Headline (fair test) — H-b
The cache is abstract-heavy (13.7k abstract-only vs 5.5k full-text pubs), so for
abstract-only pubs a quote can only be found in the abstract. Restricting to
ACCEPT annotations that cite a full-text-cached pub — a genuine
abstract-vs-full-text contest — removes that artifact:
Among 212 ACCEPT annotations citing a full-text-cached pub, the justifying
quote is in the abstract/title for 192 (90.6%); only 20 (9.4%) required a
full-text-only sentence.
So for ACCEPT, the abstract carries the cited justifying fact ~9 times in 10,
even when the full text was available.
All-locatable estimates (gene-clustered 95% CIs)

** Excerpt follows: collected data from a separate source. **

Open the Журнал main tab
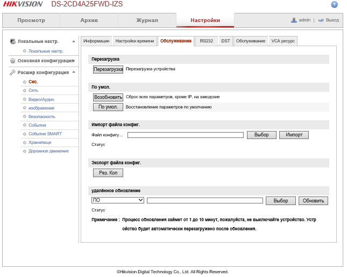Image resolution: width=347 pixels, height=277 pixels. 147,20
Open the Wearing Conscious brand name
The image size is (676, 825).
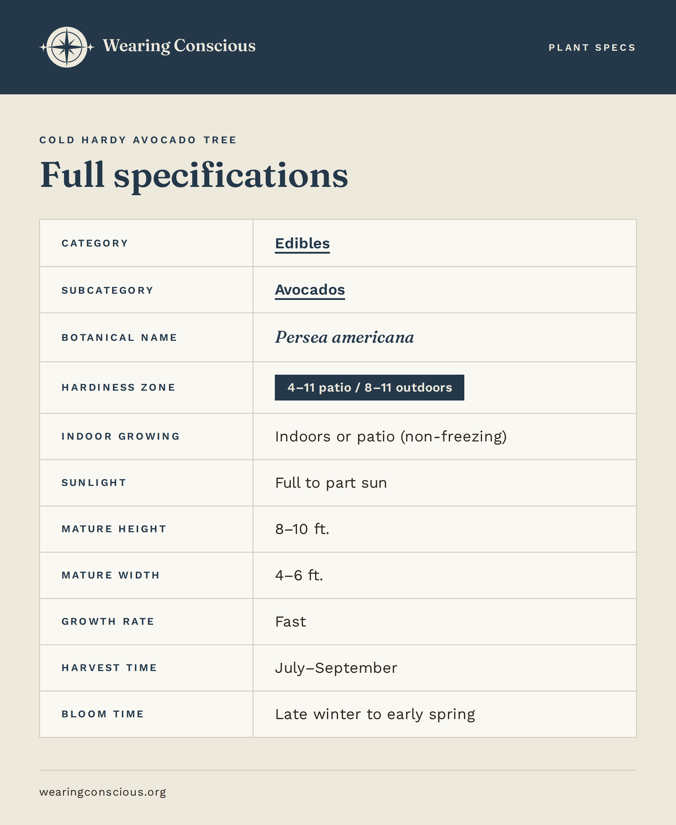pos(179,46)
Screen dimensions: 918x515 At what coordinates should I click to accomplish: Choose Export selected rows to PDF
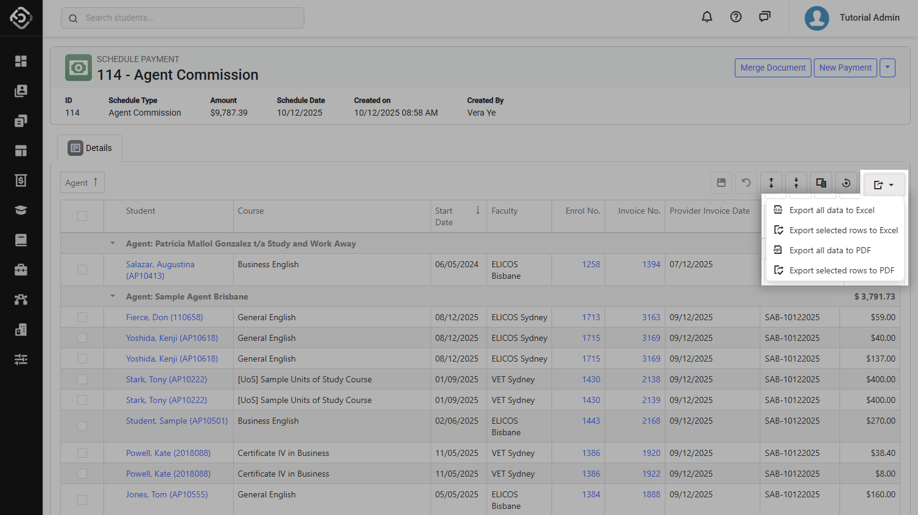pyautogui.click(x=841, y=270)
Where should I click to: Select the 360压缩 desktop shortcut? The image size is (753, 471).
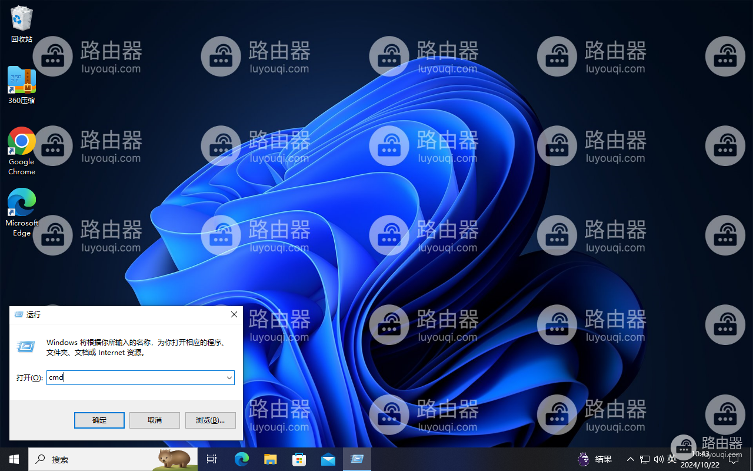coord(22,85)
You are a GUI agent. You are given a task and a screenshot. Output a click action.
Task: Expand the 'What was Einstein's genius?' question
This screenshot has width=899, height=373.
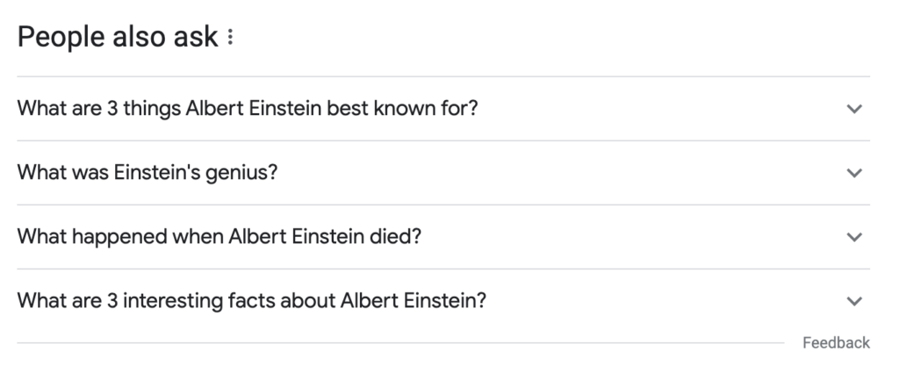click(147, 173)

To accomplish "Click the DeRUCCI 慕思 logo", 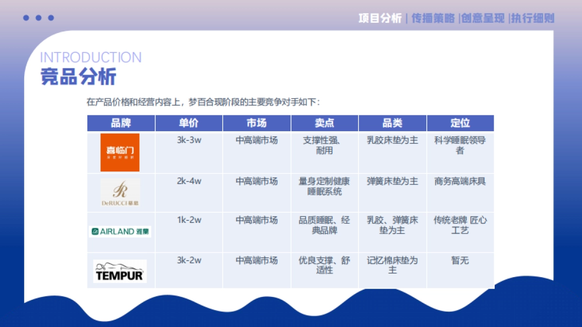I will click(x=120, y=192).
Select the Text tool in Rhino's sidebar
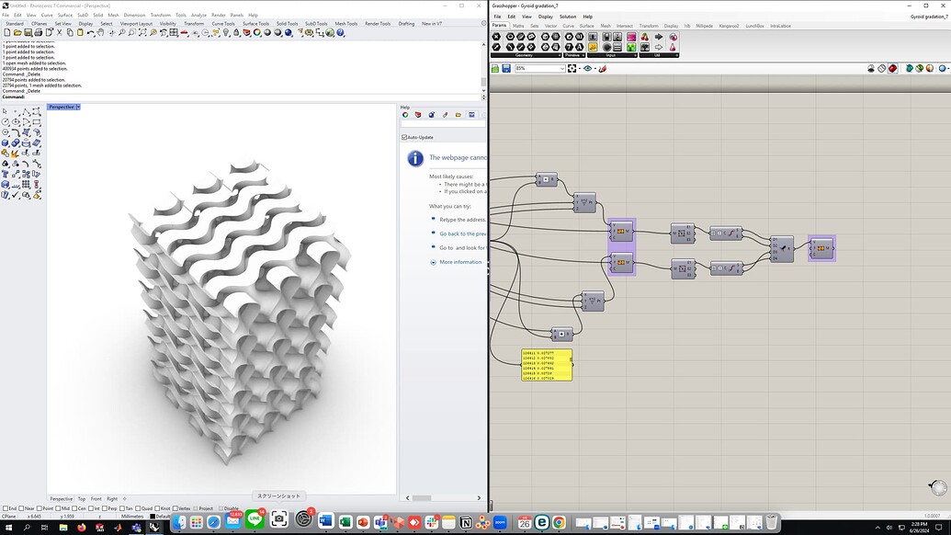 (x=6, y=173)
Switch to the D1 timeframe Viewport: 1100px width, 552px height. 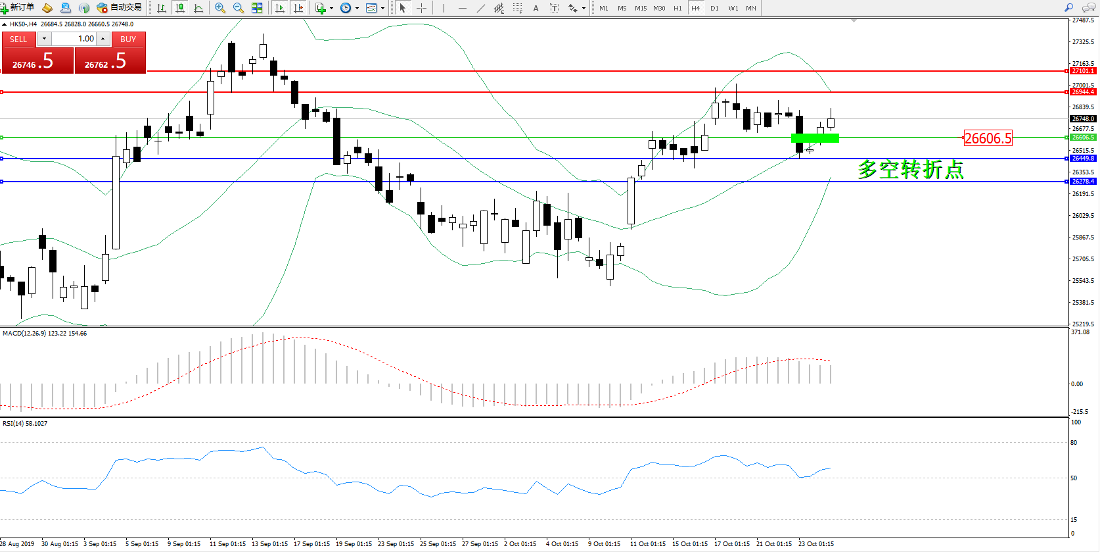tap(714, 9)
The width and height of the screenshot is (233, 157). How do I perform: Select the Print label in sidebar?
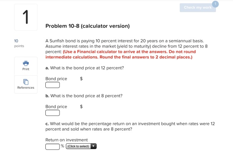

| Estimand | Overall | MF | BP | CC |
|---|---|---|---|---|
| E-b abstract is minimal tier | ACCEPT | 92.8% [86–98] (n=373) | 98.8% | 87.2% | 88.6% |
| E-a a review was cited for the fact | ACCEPT | 2.9% [0–6] (n=450) | 1.7% | 4.3% | 3.1% |
| E-c deep research carries the fact | ACCEPT | 11.3% [5–21] (n=450) | 10.3% | 13.0% | 11.2% |
E-a conserved/IBA subgroup: 3.9% (n=51). Reference-level: only 15/916 references
flagged as reviews (PubMed PT + journal-name heuristic) — see caveats.
The all-locatable E-b (92.8%) and the artifact-free fair test (90.6%) agree
closely, which is reassuring: the cache bias inflates the denominator but not
the headline rate by much.
Blind-ablation validation (the unbiased test)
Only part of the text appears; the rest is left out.